The 3,000-strong intervention brigade, set up by the UN Security Council in March, is entrusted with neutralising armed groups and militias in the DRC’s volatile east who are threatening civilians.

Three UN peacekeepers were wounded on Saturday in the fighting, though no injuries were immediately reported by the UN peacekeeping mission.

Conflicting reports on DRC death toll

A UN official said that two M23 “colonels” had been killed since Wednesday, while the DRC military had not lost any senior officers.

Dr Isaac Warwanamiza, a doctor near the front line, said he had seen eight bodies since fighting broke out.

“The bodies that I saw were killed by bullets. Others had been hacked to death by machetes. Some were wearing
government uniforms. Some were wearing M23 uniforms. And some had no uniforms at all,” he said, speaking by telephone in French.

 
 

The fighting has drawn condemnation from the US, which said it was alarmed by the escalating violence, and again called on neighbouring Rwanda to stop supporting the rebels.

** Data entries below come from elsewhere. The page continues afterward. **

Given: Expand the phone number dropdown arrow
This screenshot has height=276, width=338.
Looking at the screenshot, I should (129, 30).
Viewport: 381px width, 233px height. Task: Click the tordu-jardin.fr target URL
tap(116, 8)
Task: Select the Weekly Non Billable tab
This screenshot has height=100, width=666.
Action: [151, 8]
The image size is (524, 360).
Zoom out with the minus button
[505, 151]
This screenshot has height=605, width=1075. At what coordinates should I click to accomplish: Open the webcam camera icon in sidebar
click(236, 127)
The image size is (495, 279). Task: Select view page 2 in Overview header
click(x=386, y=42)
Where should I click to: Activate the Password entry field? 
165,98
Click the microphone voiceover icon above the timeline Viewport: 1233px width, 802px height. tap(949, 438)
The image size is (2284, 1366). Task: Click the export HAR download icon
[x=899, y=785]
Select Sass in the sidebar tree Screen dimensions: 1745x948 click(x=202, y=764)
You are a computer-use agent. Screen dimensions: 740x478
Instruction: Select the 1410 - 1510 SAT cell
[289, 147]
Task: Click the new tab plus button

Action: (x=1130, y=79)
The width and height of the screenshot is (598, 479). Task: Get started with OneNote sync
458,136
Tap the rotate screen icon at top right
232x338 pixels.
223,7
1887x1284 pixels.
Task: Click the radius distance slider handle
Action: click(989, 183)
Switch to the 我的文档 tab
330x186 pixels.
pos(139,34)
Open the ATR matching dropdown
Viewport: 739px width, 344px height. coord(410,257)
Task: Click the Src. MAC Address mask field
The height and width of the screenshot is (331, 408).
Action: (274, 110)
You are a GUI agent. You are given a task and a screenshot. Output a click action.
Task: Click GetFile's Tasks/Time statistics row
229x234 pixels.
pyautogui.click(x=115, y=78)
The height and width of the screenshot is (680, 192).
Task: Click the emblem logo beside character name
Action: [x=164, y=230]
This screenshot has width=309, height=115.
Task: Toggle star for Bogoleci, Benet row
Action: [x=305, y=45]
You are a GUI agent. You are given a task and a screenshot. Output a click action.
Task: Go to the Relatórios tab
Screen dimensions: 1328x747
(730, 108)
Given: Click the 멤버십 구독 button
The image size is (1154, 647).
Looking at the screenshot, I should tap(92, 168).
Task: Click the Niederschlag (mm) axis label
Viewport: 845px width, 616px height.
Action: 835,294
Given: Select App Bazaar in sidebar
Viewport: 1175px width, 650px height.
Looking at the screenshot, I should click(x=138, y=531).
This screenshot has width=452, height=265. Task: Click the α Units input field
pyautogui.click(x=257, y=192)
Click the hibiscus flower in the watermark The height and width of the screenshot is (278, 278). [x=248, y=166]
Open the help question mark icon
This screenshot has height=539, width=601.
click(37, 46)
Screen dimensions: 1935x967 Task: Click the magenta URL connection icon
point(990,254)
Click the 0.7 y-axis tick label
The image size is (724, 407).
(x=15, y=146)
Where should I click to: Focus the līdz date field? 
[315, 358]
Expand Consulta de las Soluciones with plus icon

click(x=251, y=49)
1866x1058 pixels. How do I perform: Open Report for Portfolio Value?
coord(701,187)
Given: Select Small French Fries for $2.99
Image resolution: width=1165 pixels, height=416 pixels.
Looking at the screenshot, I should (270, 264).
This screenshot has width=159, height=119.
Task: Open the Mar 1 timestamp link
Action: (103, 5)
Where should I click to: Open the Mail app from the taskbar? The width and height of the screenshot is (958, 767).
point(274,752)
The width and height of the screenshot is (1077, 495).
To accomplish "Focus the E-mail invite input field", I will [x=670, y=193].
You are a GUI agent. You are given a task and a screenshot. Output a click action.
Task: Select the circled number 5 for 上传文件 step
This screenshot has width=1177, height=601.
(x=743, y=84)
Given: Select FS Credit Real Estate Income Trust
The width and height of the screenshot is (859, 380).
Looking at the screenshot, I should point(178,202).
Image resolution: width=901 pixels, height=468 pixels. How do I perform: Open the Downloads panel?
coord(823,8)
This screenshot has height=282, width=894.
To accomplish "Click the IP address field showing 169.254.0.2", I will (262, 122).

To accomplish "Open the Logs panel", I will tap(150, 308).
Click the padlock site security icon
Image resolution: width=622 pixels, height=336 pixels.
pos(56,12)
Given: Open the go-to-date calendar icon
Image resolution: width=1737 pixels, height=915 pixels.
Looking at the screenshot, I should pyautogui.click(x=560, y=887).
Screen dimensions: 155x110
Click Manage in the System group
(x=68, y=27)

The State Department also expressed concern over reports by the UN of shelling by the M23 into Rwanda territory.

“We urgently call on [the] DRC and Rwandan governments to exercise restraint to prevent military escalation of the conflict or any action that puts civilians at risk,” Marie Harf, the department’s spokesman, said in a statement.

“We are deeply concerned about evidence of increasing ethnic tensions in Goma and call on all parties to avoid any actions that could exacerbate such tensions.”

The spokeswoman praised UN efforts to protect civilians, after the world body announced it had opened an investigation into accusations by residents that peacekeepers killed two people who tried to storm its Goma base during a protest.

Targeted sanctions

Harf said the US was ready to consider further targeted sanctions against M23 rebel leaders and other armed groups. Some M23 leaders are already subject to Security Council sanctions.

The US urged the UN mission in the DRC, MONUSCO, to investigate charges of cross-border shelling. Rwanda said five mortar bombs had fallen on Rwandan villages on Friday, following a rocket the previous day, and blamed DRC’s army.

Rwanda twice invaded its larger neighbour in the 1990s and sponsored rebels trying to topple the Kinshasa government.

Millions have died since then in DRC’s eastern border area, a patchwork of rebel and militia fiefdoms in an area rich in tin as well as tungsten and coltan ores.

A UN report in June said the M23 recruited fighters in Rwanda with the aid of sympathetic Rwandan army officers, while elements of the DRC army have cooperated with the Rwandan Hutu rebel group FDLR, which Rwanda denies.

Correction, August 28, 2013.

An earlier version of this story included different casualty figures from Dr. Isaac Warwanamiza. The interview with Dr. Warwanamiza was conducted by the Associated Press news agency. AP has since issued the following corrective on that interview and this story has been revised accordingly: In a story Aug. 26 about fighting in eastern Congo, The Associated Press erroneously reported that Dr. Isaac Warwanamiza, speaking in Swahili through an interpreter, said he had seen 82 bodies. In a subsequent interview in French, Warwanamiza said that he had seen only eight bodies and that colleagues at the front had told him about the other fatalities.